So, in any event, the children told us that nobody’s taking care of them, so that basically the older children are trying to take care of the younger children. The guards are asking the younger children or the older children, “Who wants to take care of this little boy? Who wants to take of this little girl?” and they’ll bring in a two-year-old, a three-year-old, a four-year-old. And then the littlest kids are expected to be taken care of by the older kids, but then some of the oldest children lose interest in it, and little children get handed off to other children. And sometimes we hear about the littlest children being alone by themselves on the floor.

Many of the children reported sleeping on the concrete floor. They are being given army blankets, those wool-type blankets that are really harsh. Most of the children said they’re being given two blankets, one to put beneath them on the floor. Some of the children are describing just being given one blanket and having to decide whether to put it under them or over them, because there is air-conditioning at this facility. And so they’re having to make a choice about, Do I try to protect myself from the cement, or do I try to keep warm?…

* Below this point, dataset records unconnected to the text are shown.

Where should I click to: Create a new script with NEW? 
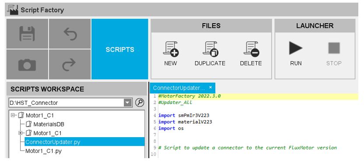[171, 54]
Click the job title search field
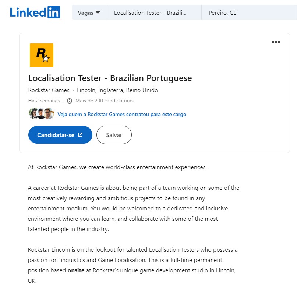 pos(154,13)
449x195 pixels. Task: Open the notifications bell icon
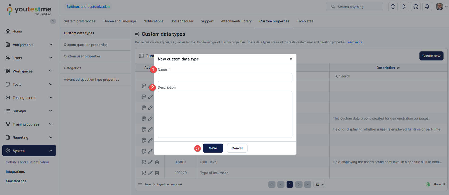point(427,7)
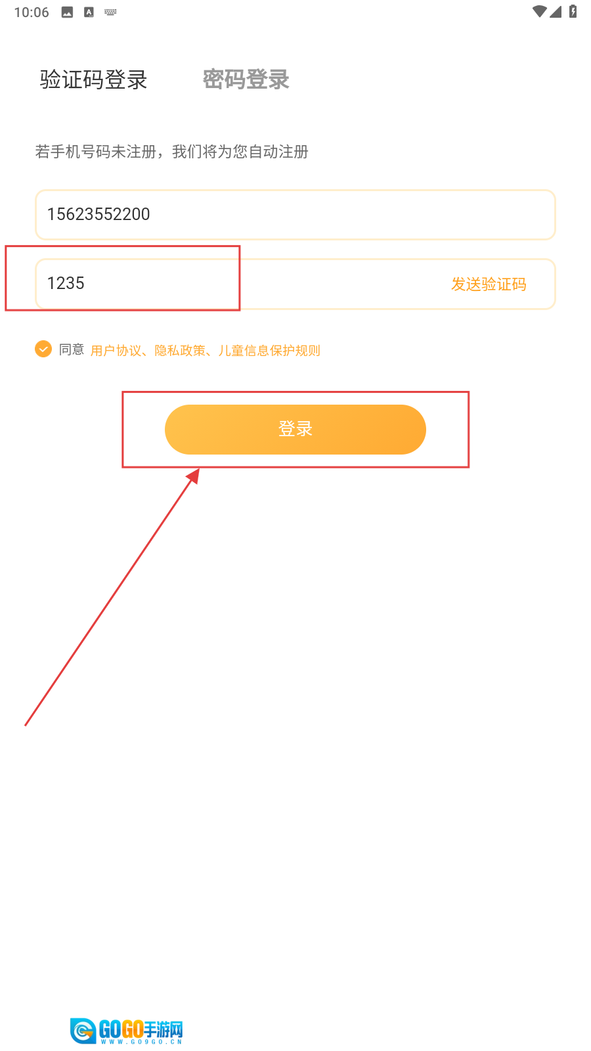Select the 验证码登录 tab
This screenshot has width=591, height=1051.
[93, 79]
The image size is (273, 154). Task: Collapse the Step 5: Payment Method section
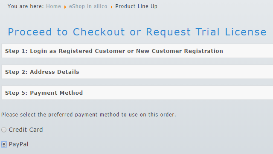(x=137, y=93)
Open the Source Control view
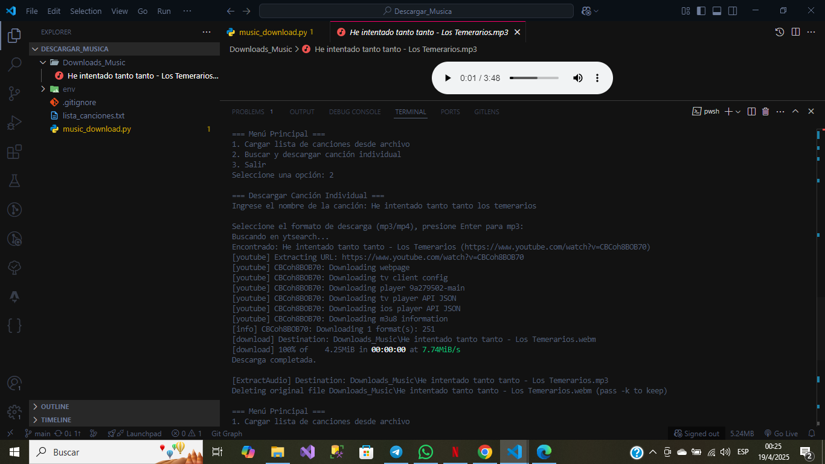Viewport: 825px width, 464px height. [x=14, y=93]
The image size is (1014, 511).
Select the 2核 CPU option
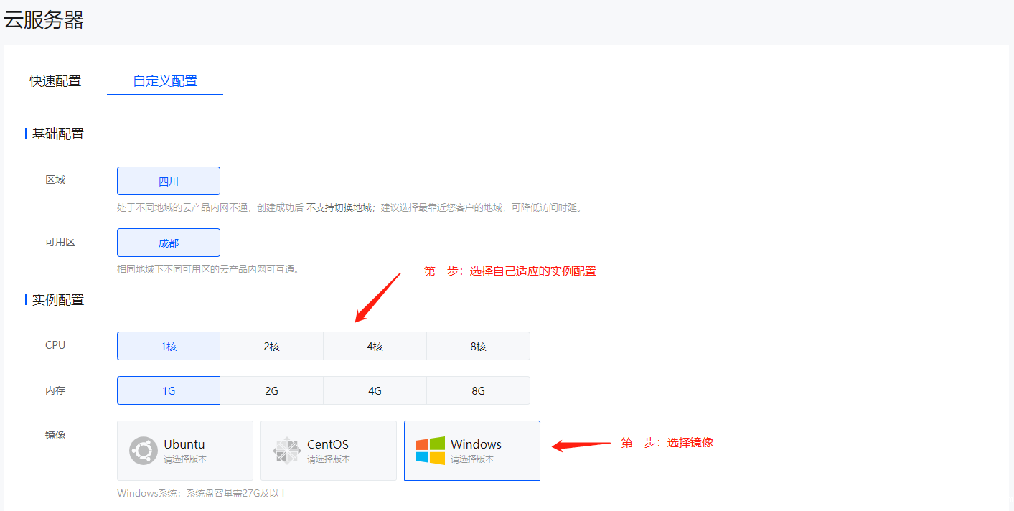click(271, 345)
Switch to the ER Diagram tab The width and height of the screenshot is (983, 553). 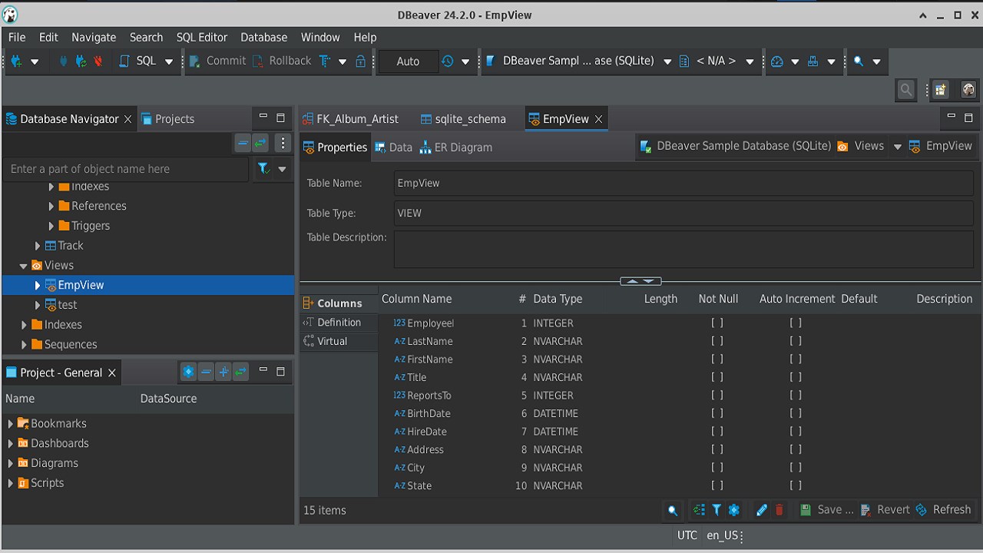[x=456, y=147]
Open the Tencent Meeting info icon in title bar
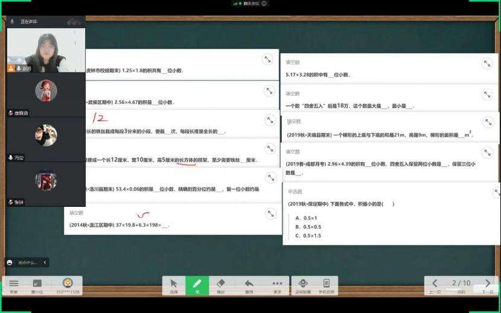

So, on Wednesday, we received reports from children of a lice outbreak in one of the cells where there were about twenty-five children, and what they told us is that six of the children were found to have lice. And so they were given a lice shampoo, and the other children were given two combs and told to share those two combs, two lice combs, and brush their hair with the same combs, which is something you never do with a lice outbreak. And then what happened was one of the combs was lost, and Border Patrol agents got so mad that they took away the children’s blankets and mats. They weren’t allowed to sleep on the beds, and they had to sleep on the floor on Wednesday night as punishment for losing the comb. So you had a whole cell full of kids who had beds and mats at one point, not for everybody but for most of them, who were forced to sleep on the cement.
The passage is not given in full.